# [ARTICLE]
-- begin --

Krause has experimented with a Sony TCD-Dl0 R-DAT but found it unsatisfactory for field work. The R-DAT’s tiny, two-hour tapes are light and convenient, but the R-DAT machines don’t function reliably in humid conditions. Further, in places like the mountains of Rwanda, where there’s no electricity within thirty miles (not even a generator), there would have been no way to recharge an R-DAT power supply, which lasts less than an hour and a half and costs over forty dollars. “If you take an R-DAT in the field, where will you get it serviced?” Krause asks. So he continues to use a custom-made Nagra preamp, Ampex 457 audio tape (at 15 ips), and a Nagra Master noise-reduction unit. As a backup, Krause sometimes takes a Sony TCD5 cassette recorder.

Cleaning Up

Krause’s primary application of processing gear is to eliminate wind and other undesirable noise. His most powerful tool is a Macintosh Plus computer with Digidesign’s Sound Designer graphic sample-editing software. With creative associate Matt Ward, Krause samples his taped sounds on an E-mu Emulator II or III, then uses Sound Designer to edit out the noise on both sides of the signal.

“Sound Designer is brilliant,” Krause enthuses, “I rely on [Digidesign’s] software more than any other.” For sequencing, he uses Mark of the Unicorn’s Performer. Krause also uses analog filters (equalizers), though he recognizes they are limited in their ability to eliminate noise. In addition, he puts an Orban stereo synthesizer on the whale sounds to give them a sense of space and movement.

-- end --

# [YOUR OBJECTIVE]
Carry on the article about Krause's sound recording gear, picking up right after its last sentence. These rows were taken from a different source.

Pointing rows for text and elements
-- begin --

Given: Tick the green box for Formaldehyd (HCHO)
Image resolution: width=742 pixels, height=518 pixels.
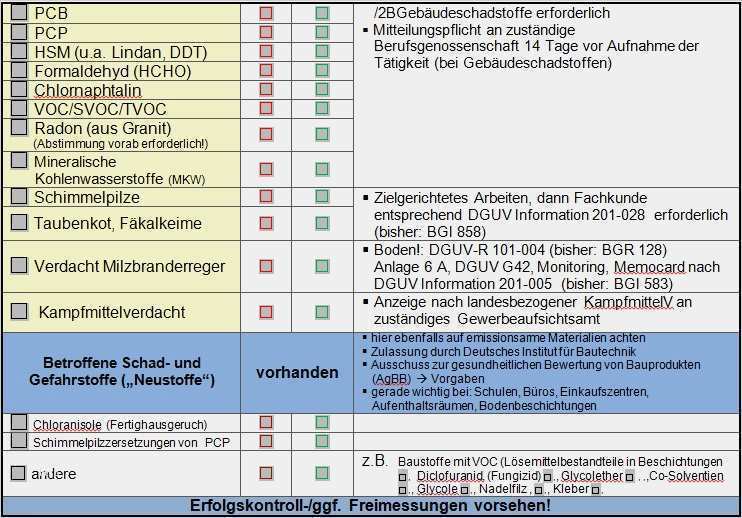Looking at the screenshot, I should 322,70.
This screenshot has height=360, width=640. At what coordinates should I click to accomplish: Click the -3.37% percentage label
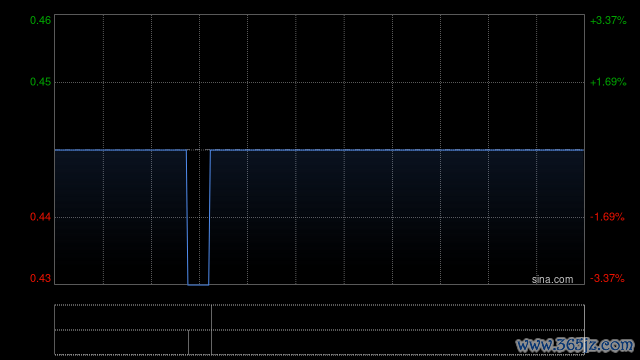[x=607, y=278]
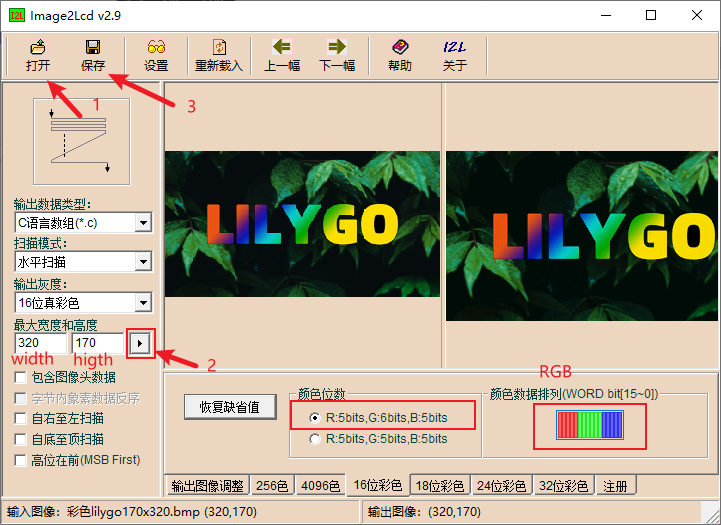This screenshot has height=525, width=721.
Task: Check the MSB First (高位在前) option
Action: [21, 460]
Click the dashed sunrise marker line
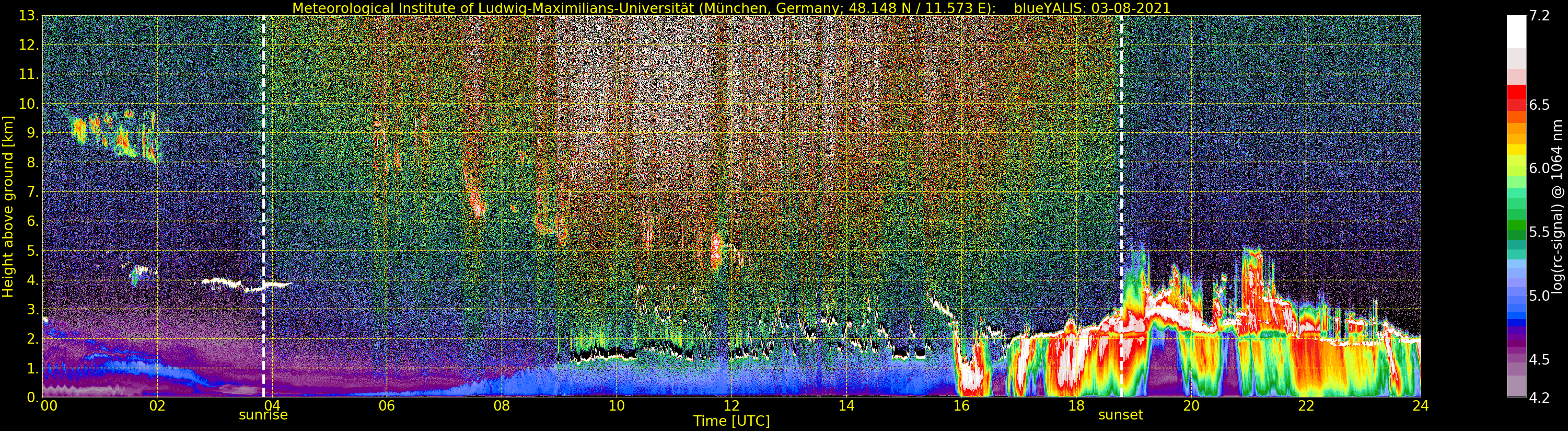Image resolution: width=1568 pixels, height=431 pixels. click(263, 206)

-- end --

# [RESULT OF THIS EXERCISE]
For some low-frequency applications, especially in his role as an expert audio analyst for legal cases (audio forensics), Krause uses time-based, lowpass, automatic digital filters. According to Krause, “they are designed to eliminate noise, yet leave voices intact without changes in timbre, intonation, prosody [time/meter patterns], or quality.” Their principle of operation is adaptive predictive deconvolution. The processor identifies constant and nonconstant sound impulses. Constant impulses represent background noise, and nonconstant impulses are the desired signal. It predicts, based on almost ten million operations per second, which impulses will be in what category. The filter then reduces the level of the constant signal relative to the nonconstant. In addition, it can eliminate noise from the desired signal within the same frequency band(s). However, because their frequency range does not exceed 7 kHz, automatic digital filters are useful mostly in relatively low-frequency applications.

The Urge To Merge

On their dance tunes, “Jungle Shoes” and Fish Wrap,” Krause and his partners organized the sounds in families of orchestral-type “instruments.” They also used Sound Designer to combine sounds, although most of the sounds on these recordings (such as the snapping shrimp hi-hat) are pure, sounding the way they do in nature. They wanted the fish and walrus to make up the percussion tracks, but found that their drumfish sound (one of a co1lection of sounds gleaned from old U.S. Navy recordings) lacked bottom. The solution was to use the drumfish for the attack of the sound and a sampled lion’s roar for the sustain portion of the sample.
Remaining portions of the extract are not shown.